◆ **Provided records**:
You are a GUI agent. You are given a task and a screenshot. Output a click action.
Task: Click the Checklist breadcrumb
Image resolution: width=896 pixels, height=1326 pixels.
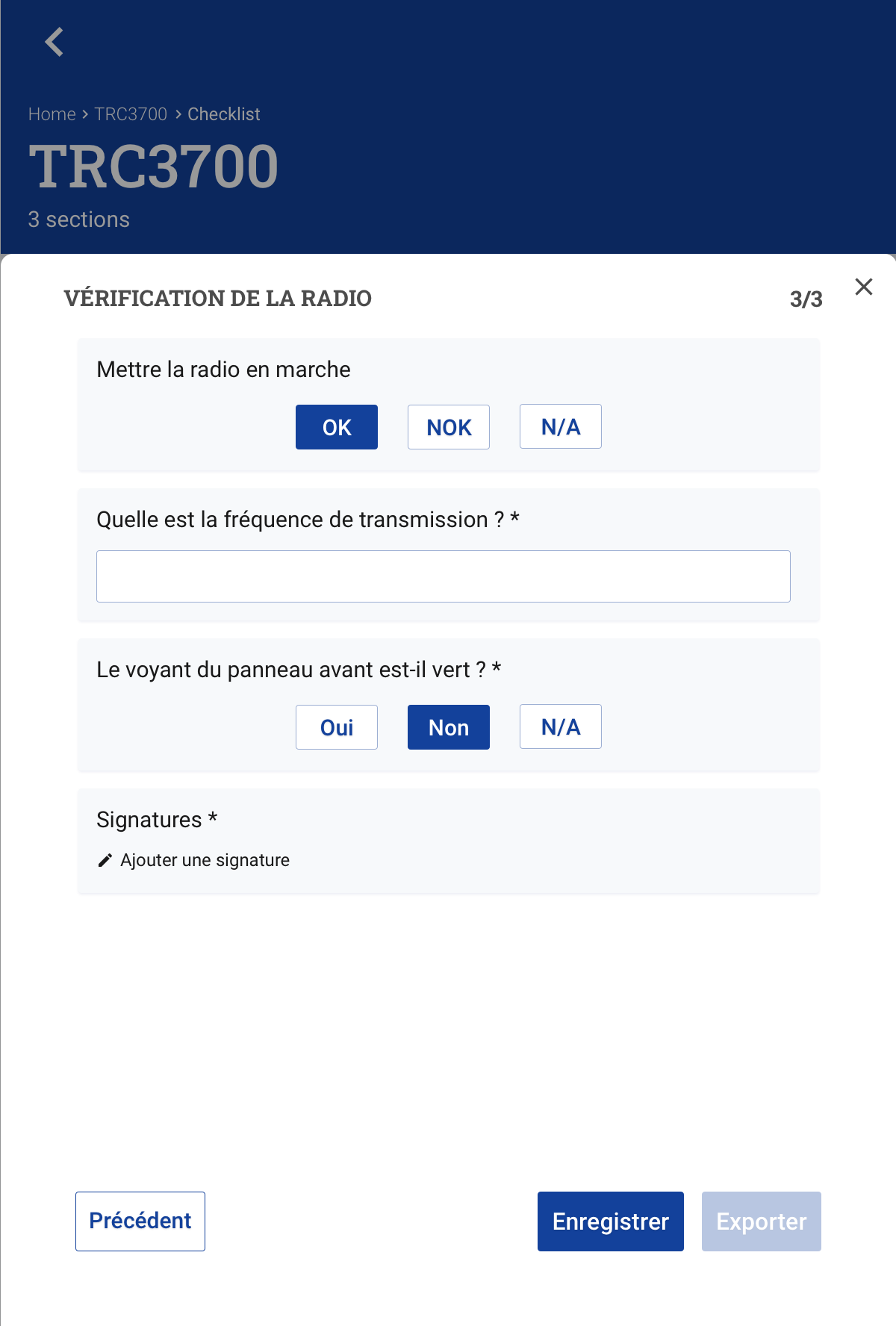click(223, 114)
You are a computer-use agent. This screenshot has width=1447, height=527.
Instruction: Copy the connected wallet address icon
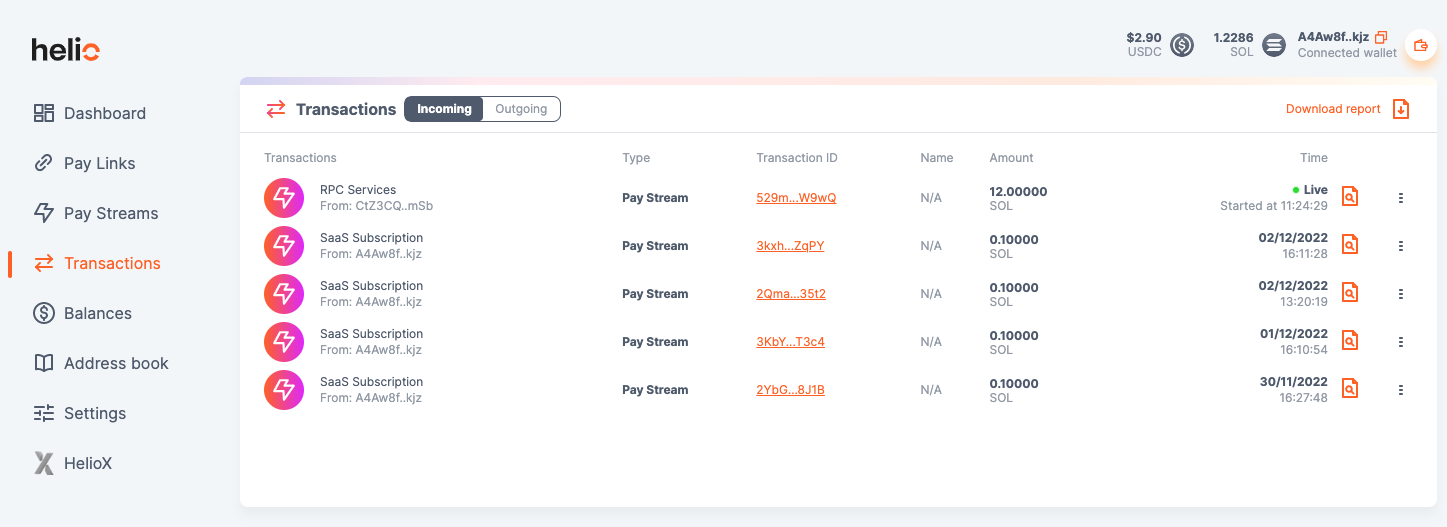(x=1381, y=37)

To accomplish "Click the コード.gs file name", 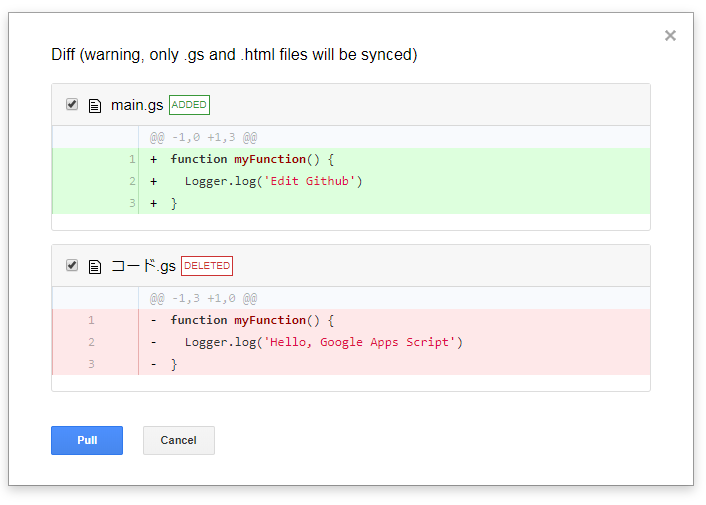I will 143,266.

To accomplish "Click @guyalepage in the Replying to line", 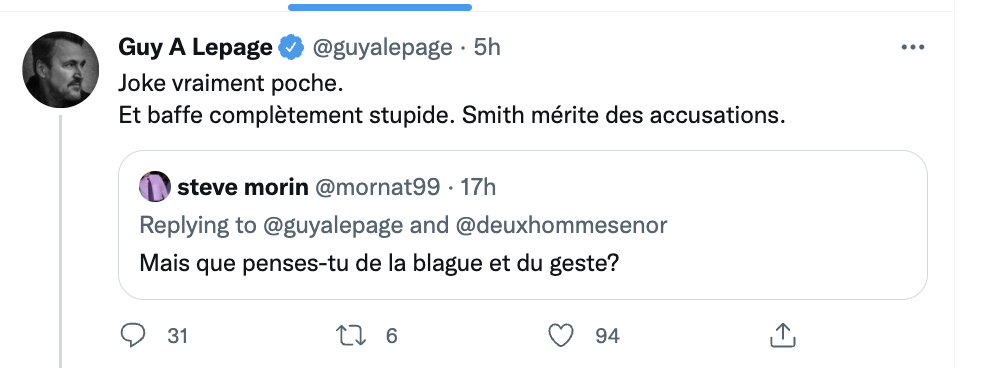I will (332, 225).
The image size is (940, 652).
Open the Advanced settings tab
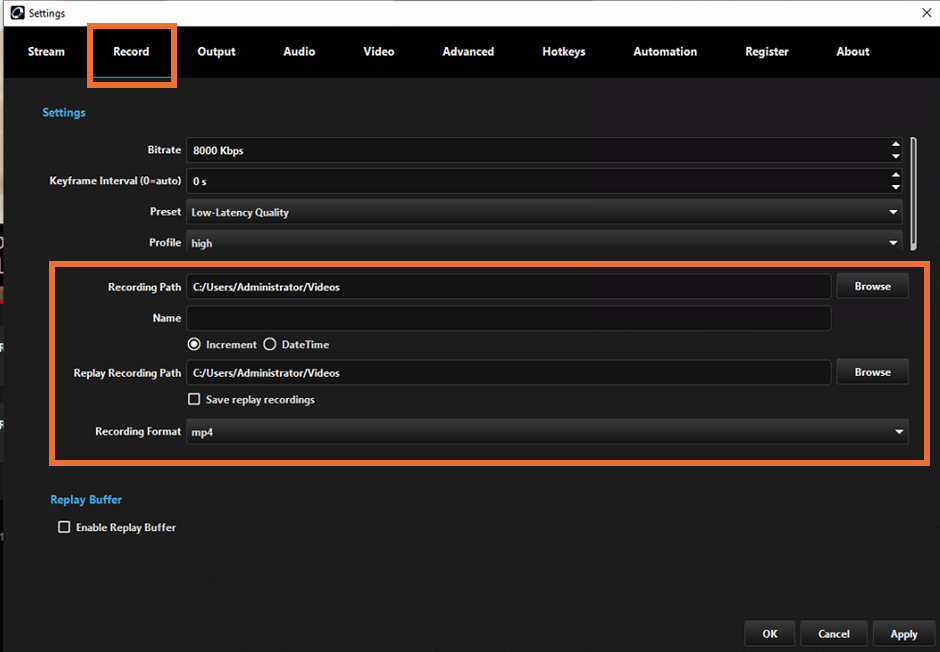coord(467,51)
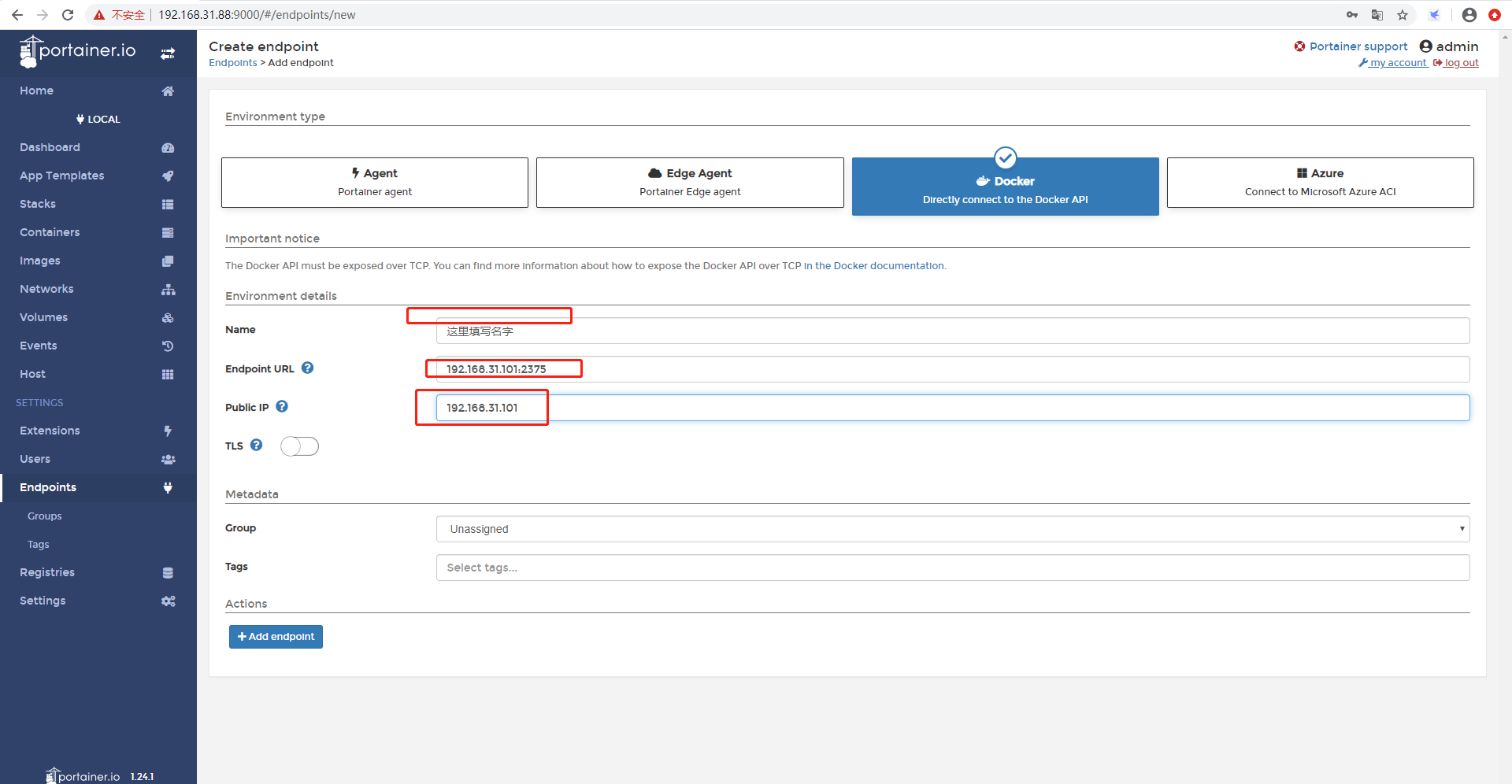Focus the Name input field
The image size is (1512, 784).
coord(952,331)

◆ **Aim of the task**:
Give back exactly the lines from the one containing "The image size is (940, 652)." to the final line of the entries, both included, and no picture.

◆ **Expected output**:
The image size is (940, 652).
Open the Advanced settings tab
coord(467,51)
Focus the Name input field
The image size is (1512, 784).
coord(952,331)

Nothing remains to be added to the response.